Advent – preparing our hearts to receive the Gift

My hopes of blogging a bit in 2025 were forlorn! This is my first time at the keyboard bashing out some thoughts since I posted last year’s family newsletter. Hopefully, 2025’s will come in due course. But there have been a few ideas sloshing around in my head that I wanted to commit to screen. The main ideas are about Advent, but the first is pre-Advent.

The last Sunday before Advent begins is known as the Feast of Christ the King, which is both retrospective and prospective, chiefly the latter with its apocalyptic themes and climactic nature. A favourite hymn for this particular Sunday is Charles Wesley’s ‘Lo! He comes with clouds descending.’ But this year I returned to an old favourite of mine, ‘Allelujah sing to Jesus,’ by William Chatterton. Dix (1837-98) sung to the great Welsh tune Hyfrydol.
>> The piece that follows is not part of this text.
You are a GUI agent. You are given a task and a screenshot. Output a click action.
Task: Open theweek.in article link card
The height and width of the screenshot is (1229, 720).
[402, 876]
Very often I turn to the resources of YouTube to find a version I can listen to (using ear pods!) and conduct in the privacy of my study, and I found a great rendition by a group I’d never come across before. I enjoyed it so much that I began to explore their other material and have been listening to it to. (Music is an important part of my spiritual life.) Here it is, sung by the Catholic Music Initiative and I hope you enjoy it..

As per standard chocolate calendars, Advent is so often seen as a ‘countdown to Christmas,’ when in fact it is much more than that. Within the traditions of the church, Advent is a time of personal preparation, of repentance and hope, of looking back to the first coming of Jesus and looking forward to his coming in glory. I love the subtitle of Fleming Rutledge’s book, Advent: The Once and Future Coming of Jesus Christ. This is a time that is pregnant with the drama of a story that is reaching a climax in the narrative, full of mystery and wonder, yet knowing there is much more to come.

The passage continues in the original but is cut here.